Anécdota # 27

Estaba obscuro y sólo podía distinguir el brillo de la carcasa del animal sobre mí.

Se movía ondulante entre mis piernas y yo ya no sabía dónde terminaba mi cuerpo ni dónde comenzaba mi mente.

 El calor reinante casi crea un incendio en la casa. Era como una respiración contenida, un vaho asfixiante que desembocaba en gemidos a boca abierta; alquimia que a partir de fluidos crea fuego.

Ese animal era un brujo; su saliva recorría mi cuerpo y se asentaba en mi boca.

Mi saliva era la suya.

Durante unos momentos ambos nos convertimos en un solo animal que portaba un aguijón, brillando como el charol, listo para inyectar su veneno, a la defensiva; tensos como un corazón a punto de estallar.

Él me miraba con placer y malicia. Me habló en mi lengua pero con un lenguaje que no entendí. Yo era sólo un cuerpo con la conciencia viajando a otra parte. Un recipiente acuerpado.

A veces, cuando volvía en mí, asomándome entre las convulsiones de placer y lo veía, me encontraba frente a un vórtex que giraba como un tornado, con resplandores causados por la carcasa, entrando y saliendo de mí frenéticamente.

 Un monstruo que leía mis pensamientos más deliciosos. Era un ser que quería devorar mi voluntad.

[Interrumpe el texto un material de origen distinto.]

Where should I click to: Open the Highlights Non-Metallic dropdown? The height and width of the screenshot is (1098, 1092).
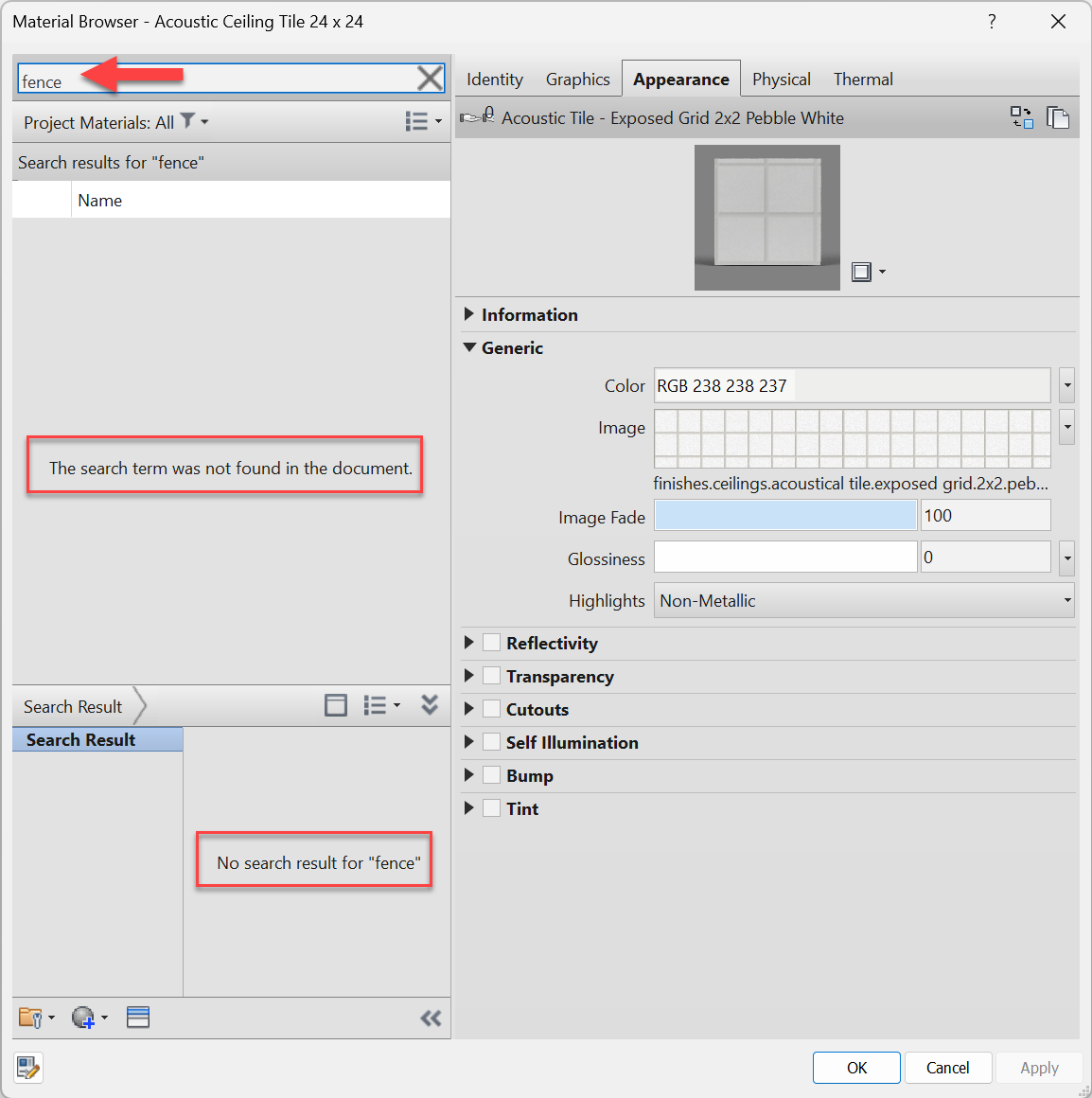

Después de un momento se separó de mí, cuando lo hizo, ambos comenzamos a flotar por encima de la cama y salimos por la ventana. Pude recuperar la cordura. Observé entonces todo lo que había a nuestro alrededor.

 Sorprendida, me di cuenta que la capacidad para maravillarme seguía existiendo en mí, a pesar de la edad, a pesar de las experiencias, del dolor; a pesar del cinismo que intentaba entrar en mí, provocado por tantos años de estar expuesta a la brutalidad de la vida adulta en el capital.

El cinismo no sólo nos desensibiliza, también crea brujería que no logramos comprender ni a controlar.

Él estaba callado con la mirada clavada a algo que yo no percibía; su piel seguía siendo la de un animal.

 La ciudad brillaba con la misma intensidad que el reflejo en el color negro de su carcasa.

 Seguí viendo los edificios e imaginé que sus luces eran situaciones en lugar de simples focos. Sincronías. Pequeños puntos creando una inmensidad de sensaciones. Acontecimientos simultáneos que pueden fragmentar el tiempo y el espacio.

Por un instante, mi piel dejó de ser carcasa. Volteé a ver al brujo y distinguí que estaba sonriendo de una manera muy genuina.

Sé que él sentía lo mismo que yo.

Sin embargo, experimentar todo esto juntos no nos acercaba más el uno del otro. No había nada dentro de nosotros ni de las circunstancias que hicieran que nos volviéramos íntimos. Sólo estaba un deseo, un deseo creado a partir de la alienación del sufrimiento, al miedo a la soledad, a la devoción ciega al placer… al cinismo. Todo eso había construido la carcasa brillante y no dejaría entrar ninguna esperanza. El desapego era lo único que nos unía pero también lo que nos separaba. Era como si camináramos sobre una cuerda floja: no podíamos poner demasiado peso o caeríamos al vacío; y si uno caía, el otro, desde arriba, se burlaría de su fracaso.

El fracaso de enamorarse.

Después de esa noche decidí no volver a verlo. Hablé con alguien de confianza y me dijo que preparara sal con laurel y me lo untara. Así lo hice, pero cada que veo por la ventana las luces de la ciudad durante la noche, siento que él está detrás de mí con su aguijón brillante y húmedo, listo, llamándome.